Big Data workloads involve the processing, storage, and analysis of massive volumes of data that exceed the capabilities of traditional data management tools and techniques. They often require specialized technologies, such as distributed computing frameworks, to efficiently manage and derive insights from the data. These workloads are commonly found in industries where the ability to process and extract valuable insights from large and complex datasets is crucial for making informed decisions.
Many IT team leads often presume that Big Data workloads implicitly require more costly solid-state drives (SDD) for storage. Vendor hype on the subject has grown such that it’s obscuring a more nuanced reality – especially given innovation in multiple vendors’ hard drive density and performance.
In general, SSDs can enable new levels of performance and efficiency in big data workloads by significantly improving data access and processing speeds, reducing latency, and supporting the requirements of modern data-intensive applications. This is certainly true in some cases – but not all. Even though hard disk drive (HDD) shipments recently fell 20% quarter-over-quarter, the stocks of makers of disk drives, memory chips and semiconductor-manufacturing equipment are on the rise – some significantly. While there are a few who argue that the HDD is dying, the reality is that SSDs can’t totally replace this storage medium. In fact, there are many circumstances where HDD is a better fit.
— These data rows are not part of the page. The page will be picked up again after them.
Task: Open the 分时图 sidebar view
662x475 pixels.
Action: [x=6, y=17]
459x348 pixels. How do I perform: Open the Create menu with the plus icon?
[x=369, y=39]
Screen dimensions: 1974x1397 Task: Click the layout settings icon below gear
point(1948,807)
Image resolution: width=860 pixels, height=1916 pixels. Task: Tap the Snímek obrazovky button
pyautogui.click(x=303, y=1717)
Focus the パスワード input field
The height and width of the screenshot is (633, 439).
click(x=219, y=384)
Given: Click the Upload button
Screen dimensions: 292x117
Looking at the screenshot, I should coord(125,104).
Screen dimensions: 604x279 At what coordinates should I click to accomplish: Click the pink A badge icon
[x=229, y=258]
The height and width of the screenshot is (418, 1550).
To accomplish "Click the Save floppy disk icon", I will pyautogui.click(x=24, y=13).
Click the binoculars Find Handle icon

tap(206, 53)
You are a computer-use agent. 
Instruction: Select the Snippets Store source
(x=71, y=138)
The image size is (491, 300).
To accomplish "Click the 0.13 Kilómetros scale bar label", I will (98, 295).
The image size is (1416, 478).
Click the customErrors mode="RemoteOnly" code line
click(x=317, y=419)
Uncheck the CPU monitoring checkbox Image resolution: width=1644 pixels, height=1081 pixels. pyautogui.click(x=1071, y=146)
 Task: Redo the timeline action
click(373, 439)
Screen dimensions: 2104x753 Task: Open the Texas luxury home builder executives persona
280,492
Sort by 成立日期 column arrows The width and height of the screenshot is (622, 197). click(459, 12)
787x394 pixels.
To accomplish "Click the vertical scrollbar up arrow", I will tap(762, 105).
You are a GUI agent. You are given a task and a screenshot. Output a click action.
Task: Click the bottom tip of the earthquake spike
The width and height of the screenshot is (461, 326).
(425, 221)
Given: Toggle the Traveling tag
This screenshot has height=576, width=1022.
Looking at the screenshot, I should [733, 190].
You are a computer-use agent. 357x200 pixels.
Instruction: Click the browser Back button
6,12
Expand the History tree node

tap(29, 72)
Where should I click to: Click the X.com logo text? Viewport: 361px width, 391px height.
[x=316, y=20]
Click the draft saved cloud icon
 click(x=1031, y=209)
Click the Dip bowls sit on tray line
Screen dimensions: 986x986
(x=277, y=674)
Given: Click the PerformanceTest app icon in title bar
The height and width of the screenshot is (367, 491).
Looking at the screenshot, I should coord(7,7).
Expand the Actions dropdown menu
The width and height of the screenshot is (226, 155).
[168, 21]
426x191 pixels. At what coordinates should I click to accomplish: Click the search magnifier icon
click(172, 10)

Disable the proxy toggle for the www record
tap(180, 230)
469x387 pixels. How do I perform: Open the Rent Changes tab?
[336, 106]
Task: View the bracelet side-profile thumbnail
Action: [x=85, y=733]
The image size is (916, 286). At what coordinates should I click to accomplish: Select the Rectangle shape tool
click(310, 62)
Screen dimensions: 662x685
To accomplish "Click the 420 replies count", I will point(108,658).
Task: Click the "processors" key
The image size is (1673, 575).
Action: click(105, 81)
Stay Balanced: Consider When HDDs May Make More Sense Than Flash
The first instance where HDD may be a better option is sequential workloads (IO). Flash does have superior random IO characteristics compared to HDDs with comparable density. In a transaction processing system – querying client accounts and balances in a database, for instance– this is advantageous for applications whose duties include reading small amounts of data on a random access basis.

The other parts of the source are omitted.